Followers

Thursday, April 16, 2020

Old Man Willard's Farm


Old Man Willard's Farm


The author at Old Man Willard's Farm.

Old Man Willard was my first science teacher. He was my Uncle's father. My uncle was known as The Plow-boy when he was a football star for Scott High School in Coatesville. Old Man Willard was no blood relation to me as all of the Willards to this day remind me. There is a special Willard-ness about the Willards.

Old Man Willard owned a farm of about forty acres on Goosetown Road in a place unofficially called Little Washington. It was rumored that George Washington had slept at the Old Willard homestead. The stone foundation of the old house can still be seen in the meadow.

## THE REQUEST
Can you reproduce, word for word, the part of the Old Man Willard's Farm post starting with "Thursday, April 16, 2020" and going on through "about the Willards."?

## ITEMS
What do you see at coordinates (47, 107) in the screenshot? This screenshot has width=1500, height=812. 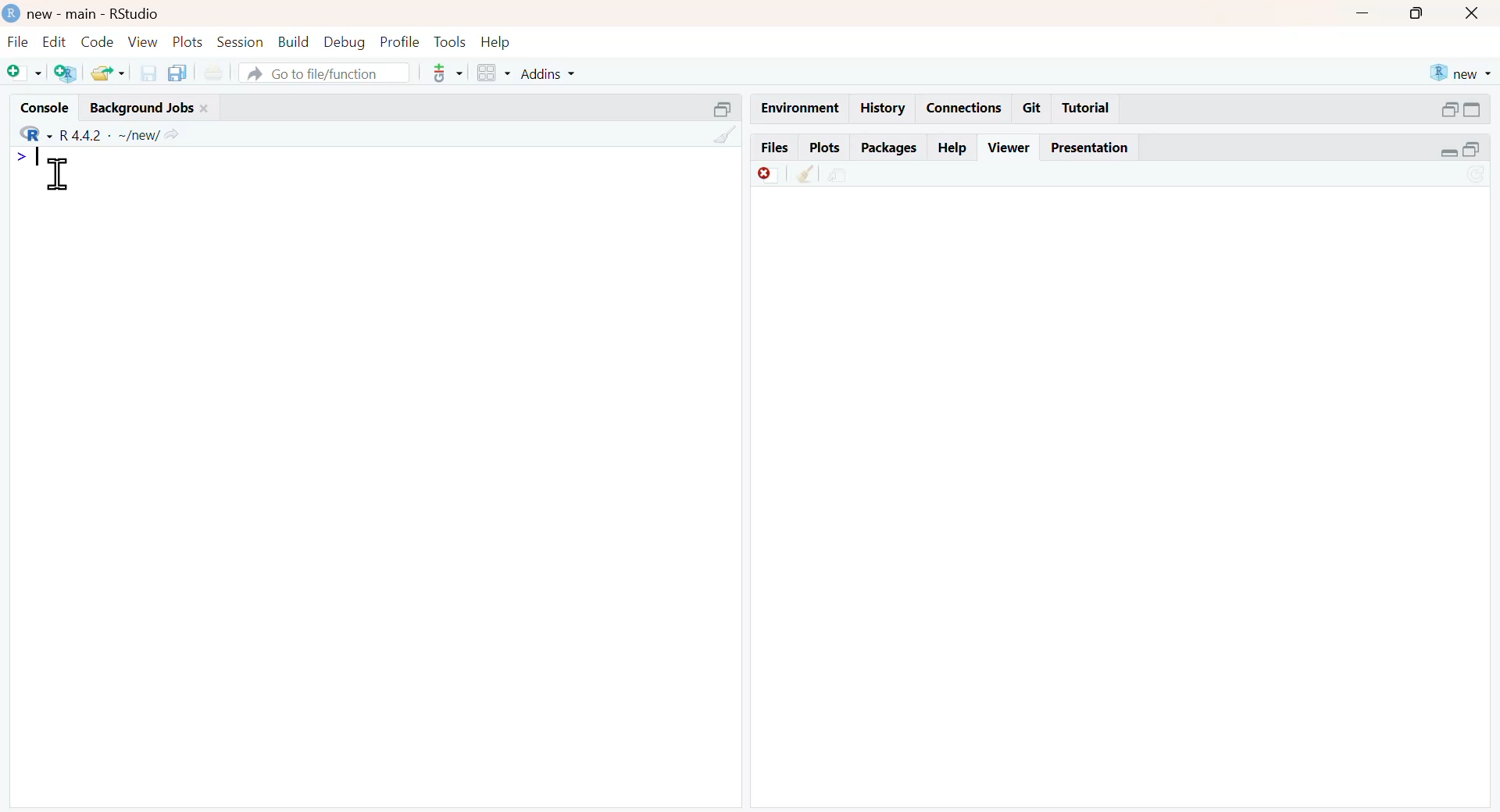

* * *

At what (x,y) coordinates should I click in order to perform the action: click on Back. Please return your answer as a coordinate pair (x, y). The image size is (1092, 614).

==

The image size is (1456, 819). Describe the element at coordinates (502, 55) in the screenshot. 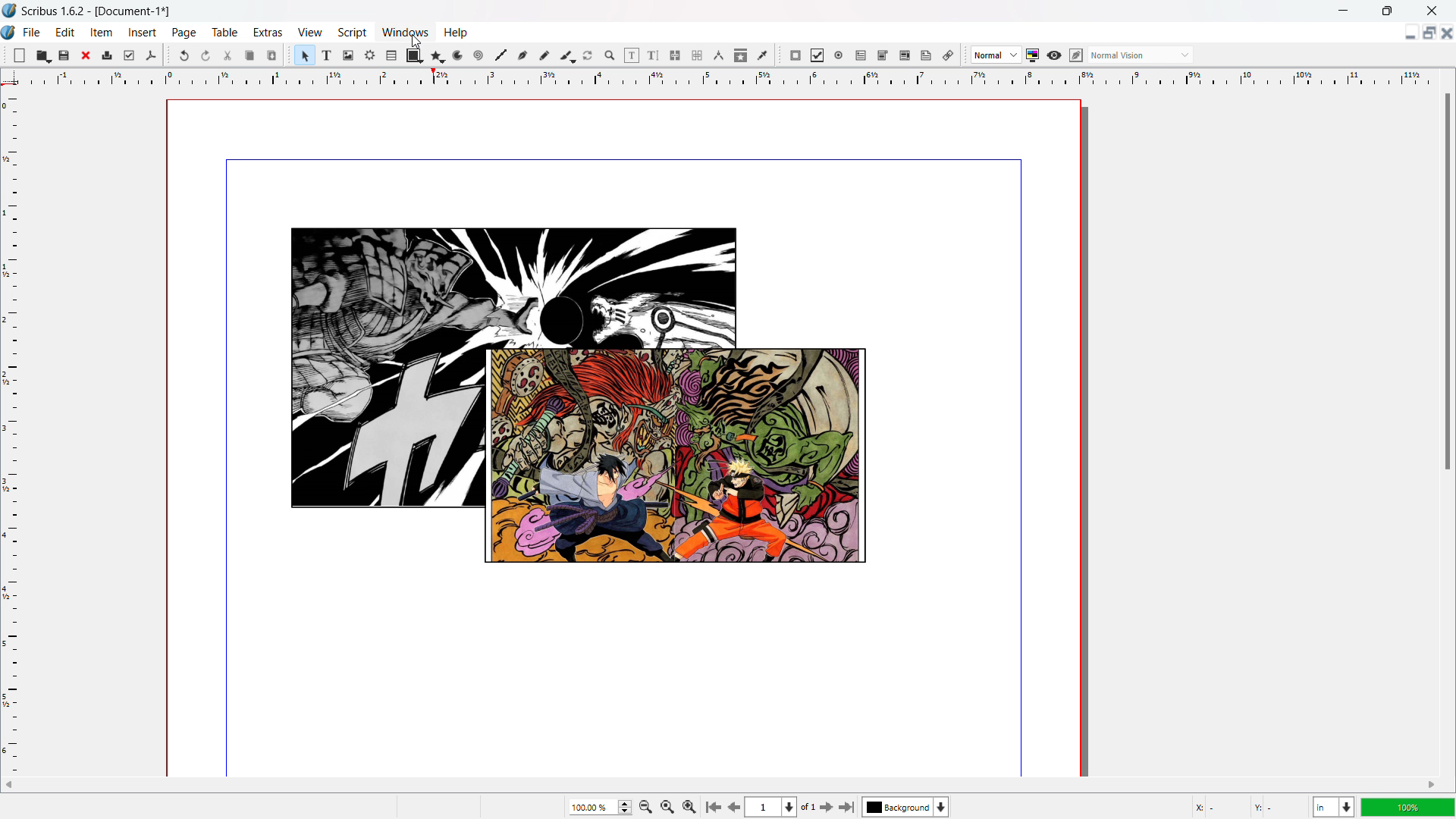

## EXPECTED ANSWER
Thursday, April 16, 2020

Old Man Willard's Farm


Old Man Willard's Farm


The author at Old Man Willard's Farm.

Old Man Willard was my first science teacher. He was my Uncle's father. My uncle was known as The Plow-boy when he was a football star for Scott High School in Coatesville. Old Man Willard was no blood relation to me as all of the Willards to this day remind me. There is a special Willard-ness about the Willards.